##### Rows

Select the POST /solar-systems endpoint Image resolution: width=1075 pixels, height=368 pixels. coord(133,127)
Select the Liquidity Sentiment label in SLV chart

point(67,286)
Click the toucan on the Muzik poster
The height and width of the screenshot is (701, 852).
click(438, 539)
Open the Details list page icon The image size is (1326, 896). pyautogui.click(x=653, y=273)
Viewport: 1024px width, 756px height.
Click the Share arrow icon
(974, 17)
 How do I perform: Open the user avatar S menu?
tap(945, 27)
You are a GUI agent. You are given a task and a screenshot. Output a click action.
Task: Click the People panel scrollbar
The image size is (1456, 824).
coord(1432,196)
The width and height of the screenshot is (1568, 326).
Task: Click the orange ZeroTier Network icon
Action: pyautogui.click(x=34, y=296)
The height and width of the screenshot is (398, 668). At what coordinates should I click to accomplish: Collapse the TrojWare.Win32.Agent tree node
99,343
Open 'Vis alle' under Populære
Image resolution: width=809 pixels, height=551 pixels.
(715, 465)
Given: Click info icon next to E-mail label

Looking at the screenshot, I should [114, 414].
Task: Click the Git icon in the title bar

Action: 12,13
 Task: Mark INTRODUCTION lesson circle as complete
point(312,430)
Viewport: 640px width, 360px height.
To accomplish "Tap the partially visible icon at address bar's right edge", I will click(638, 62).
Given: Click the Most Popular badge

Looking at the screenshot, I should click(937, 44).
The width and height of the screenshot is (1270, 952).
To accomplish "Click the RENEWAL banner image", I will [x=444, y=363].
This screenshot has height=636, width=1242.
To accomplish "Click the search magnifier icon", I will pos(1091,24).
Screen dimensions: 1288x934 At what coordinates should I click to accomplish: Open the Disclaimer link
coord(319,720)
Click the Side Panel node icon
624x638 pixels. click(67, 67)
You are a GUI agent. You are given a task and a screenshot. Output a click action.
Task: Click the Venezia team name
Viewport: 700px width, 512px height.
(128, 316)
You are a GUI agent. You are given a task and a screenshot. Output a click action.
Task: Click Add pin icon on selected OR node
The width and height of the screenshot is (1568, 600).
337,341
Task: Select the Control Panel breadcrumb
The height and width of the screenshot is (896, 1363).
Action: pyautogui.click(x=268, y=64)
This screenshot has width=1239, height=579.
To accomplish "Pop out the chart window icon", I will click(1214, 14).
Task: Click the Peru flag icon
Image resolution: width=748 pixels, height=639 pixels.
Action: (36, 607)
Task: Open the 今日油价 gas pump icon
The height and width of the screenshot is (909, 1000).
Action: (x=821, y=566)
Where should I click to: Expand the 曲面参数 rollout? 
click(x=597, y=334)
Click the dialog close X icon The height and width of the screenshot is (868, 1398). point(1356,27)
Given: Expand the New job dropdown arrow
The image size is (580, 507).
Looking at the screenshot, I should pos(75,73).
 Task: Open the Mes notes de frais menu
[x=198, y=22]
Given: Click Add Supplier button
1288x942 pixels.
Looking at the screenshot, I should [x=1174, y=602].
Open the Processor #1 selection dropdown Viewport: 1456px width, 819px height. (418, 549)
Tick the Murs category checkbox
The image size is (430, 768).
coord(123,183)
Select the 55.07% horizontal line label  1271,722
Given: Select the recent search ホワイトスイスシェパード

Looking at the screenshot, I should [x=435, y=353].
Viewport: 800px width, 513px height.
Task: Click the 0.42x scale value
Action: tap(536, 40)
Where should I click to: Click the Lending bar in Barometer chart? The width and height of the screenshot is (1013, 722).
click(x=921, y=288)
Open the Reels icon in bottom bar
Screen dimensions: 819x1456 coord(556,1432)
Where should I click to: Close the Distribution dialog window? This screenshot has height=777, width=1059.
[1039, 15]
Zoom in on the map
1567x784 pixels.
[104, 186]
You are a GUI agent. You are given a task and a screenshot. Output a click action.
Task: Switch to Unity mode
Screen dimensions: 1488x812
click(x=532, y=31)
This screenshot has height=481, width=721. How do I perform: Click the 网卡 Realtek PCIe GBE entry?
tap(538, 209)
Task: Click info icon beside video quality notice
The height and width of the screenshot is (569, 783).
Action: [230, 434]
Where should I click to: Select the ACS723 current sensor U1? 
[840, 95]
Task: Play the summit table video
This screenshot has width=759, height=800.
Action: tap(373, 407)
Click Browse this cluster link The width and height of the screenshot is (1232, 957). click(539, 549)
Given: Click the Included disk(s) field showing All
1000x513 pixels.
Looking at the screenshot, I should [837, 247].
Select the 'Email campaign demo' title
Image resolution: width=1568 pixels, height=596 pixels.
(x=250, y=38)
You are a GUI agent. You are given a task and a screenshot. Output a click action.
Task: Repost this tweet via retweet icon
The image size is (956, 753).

##########

Exercise details
Can you reproduce everything in the material above, from its very start down to the line containing "Action: pyautogui.click(x=34, y=296)", with both ends included and each line unchanged?

Expected answer
Select the POST /solar-systems endpoint Image resolution: width=1075 pixels, height=368 pixels. coord(133,127)
Select the Liquidity Sentiment label in SLV chart

point(67,286)
Click the toucan on the Muzik poster
The height and width of the screenshot is (701, 852).
click(438, 539)
Open the Details list page icon The image size is (1326, 896). pyautogui.click(x=653, y=273)
Viewport: 1024px width, 756px height.
Click the Share arrow icon
(974, 17)
 How do I perform: Open the user avatar S menu?
tap(945, 27)
You are a GUI agent. You are given a task and a screenshot. Output a click action.
Task: Click the People panel scrollbar
The image size is (1456, 824).
coord(1432,196)
The width and height of the screenshot is (1568, 326).
Task: Click the orange ZeroTier Network icon
Action: pyautogui.click(x=34, y=296)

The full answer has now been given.